The Ouroborus of this so called new media Those of us in the tech blogosphere forever seem to have a high opinion of ourselves and our thoughts. We continually pontificate on how what we are doing is going to change the world. We are forever coming up with cutesy phrases and buzz words of how we have discovered a new way to spread the word of technology. It might be fancy terms like Data Portability that really is nothing more than ways for the established high valued players to fill in the chinks that are developing in the walls of their silos. Or then there is the whole idea of social media that actually has nothing to do with make our real social interaction anything more than electronic patting on the back,

As Adam Ostrow said recently on Mashable when he was talking about Data Portability:

Not quite. At first, it seemed like Data Portability was a lot of hot air, with everyone scrambling to put out a press release and associate themselves with “the open Web,” but offering little in the way of specific plans. But then last week, MySpace announced Data Availability. Finally, there was a real implementation of Data Portability on the horizon, that out of the gates promised us integration with Yahoo, eBay, Photobucket, and Twitter. But then, Facebook announced Facebook Connect. And then, Google announced Friend Connect. Facebook then decided it didn’t like Friend Connect and blocked it. So much for that idea. There’s a word to describe this, and that word begins with cluster and rhymes with duck.
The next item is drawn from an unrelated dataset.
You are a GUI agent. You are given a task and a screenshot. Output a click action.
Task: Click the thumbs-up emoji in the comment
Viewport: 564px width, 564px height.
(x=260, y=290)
Then there is this whole internal buzz within the blogosphere of how social media is going to be the big game changer when in fact all it is doing is creating a new buzz word for things that have been around for as long as computers have been able to talk to each other. It is just a revamped proxy for non-personal; or rather faux personal communication. Sure things like blogs and social networks might have old media running scared but even as Michael Arrington pointed out on TechCrunch this Data Portability is just a whole new set of walled gardens.

Then through all this we have the ongoing discussion about how noisy courtesy of things like FriendFeed, Twitter and Facebook the whole tech blogosphere has become. Funnily enough this appears to be only afflicting the tech blogosphere as it seems from what I have read elsewhere things like the political or lifestyle blogs have had a better acceptance factor outside of the blogosphere as a whole. For us we seem to be spending more time bickering about noise, made up concepts like data portability and social media than we are about Matters like some web service hitting the illusionary line of mainstream seem to be more important than real discussions about society and it being changed by technology.

We bicker about who broke the news over a tidal wave and earthquake instead of making true social changes to our society. Social media is suppose to be the game changer for old media forcing it to join the rest of the world in this new user generated world that does nothing more than to make a small group continually richer. Instead we seem to be finding ourselves locked away in silos where the talk is nothing about using technology to change our society. Rather we seem to be spending more and more time propagating the illusion that what we are talking about is important.

The fact is that all these discussion aren’t making any changes to our society. As Sara Perez points out in a post on ReadWriteWeb where we are more concerned with all the tools at our disposal; which in turn only increase a limited number of tool providers market evaluation, instead of using the incredible power of numbers to force real change.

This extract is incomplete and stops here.